RECORDED INFORMATION Start Marker

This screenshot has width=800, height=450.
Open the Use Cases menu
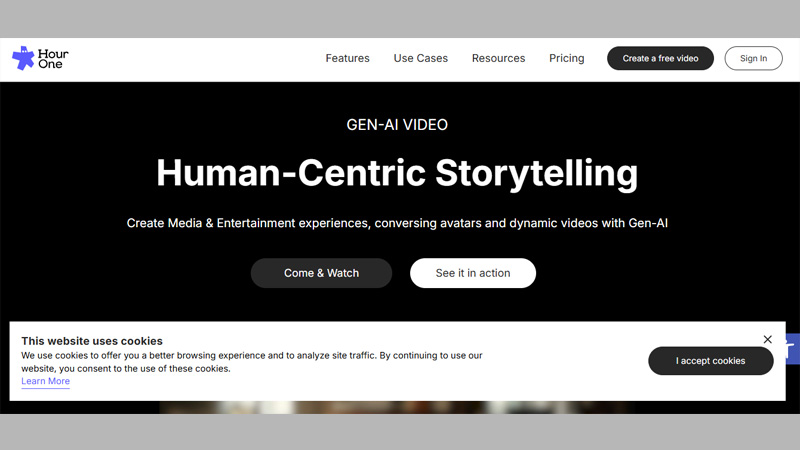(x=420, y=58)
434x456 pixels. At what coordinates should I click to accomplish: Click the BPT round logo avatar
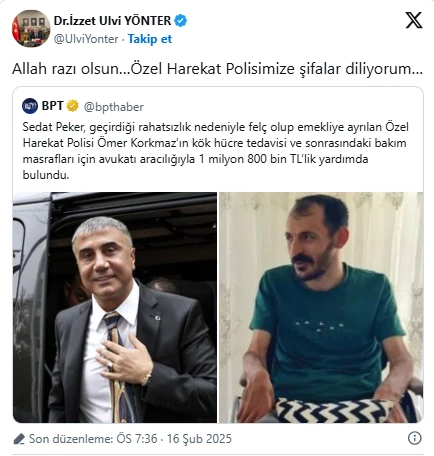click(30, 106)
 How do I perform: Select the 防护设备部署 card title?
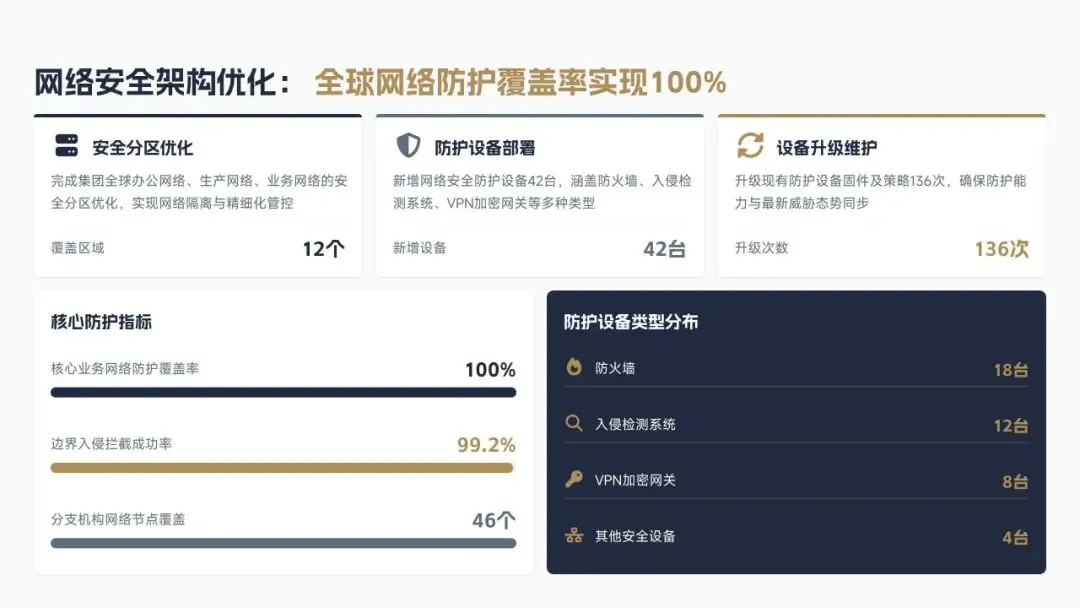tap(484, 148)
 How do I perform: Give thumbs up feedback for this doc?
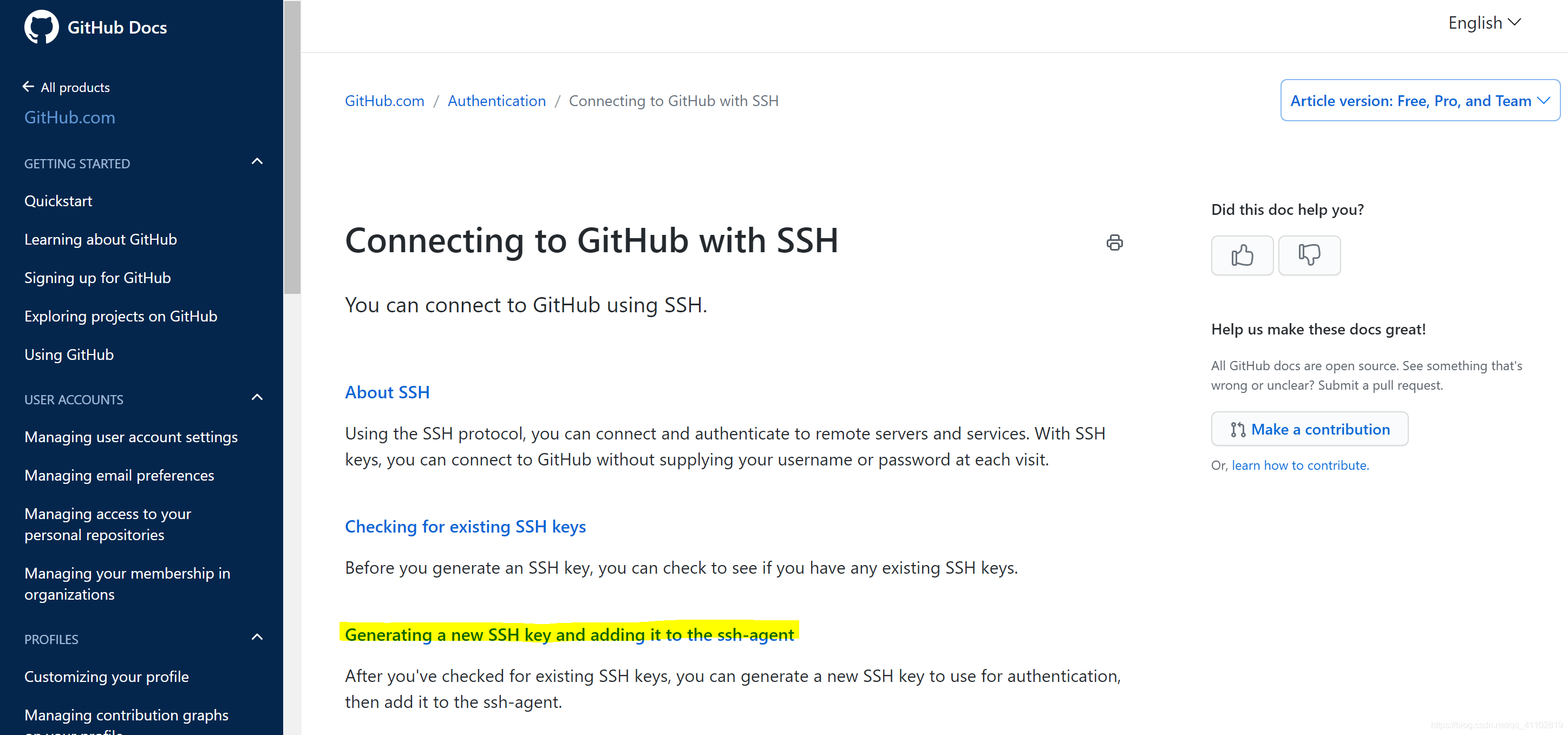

RECORDED INFORMATION End Marker

• BRIEF
Return the preceding entries exactly, each word as given, but leave out any picture.

• OUTPUT FOR THIS EXERCISE
This screenshot has width=800, height=450.
Open the Use Cases menu
(x=420, y=58)
434x456 pixels. At what coordinates should I click to accomplish: Click the BPT round logo avatar
click(30, 106)
 How do I perform: Select the 防护设备部署 card title?
tap(484, 148)
 How do I perform: Give thumbs up feedback for this doc?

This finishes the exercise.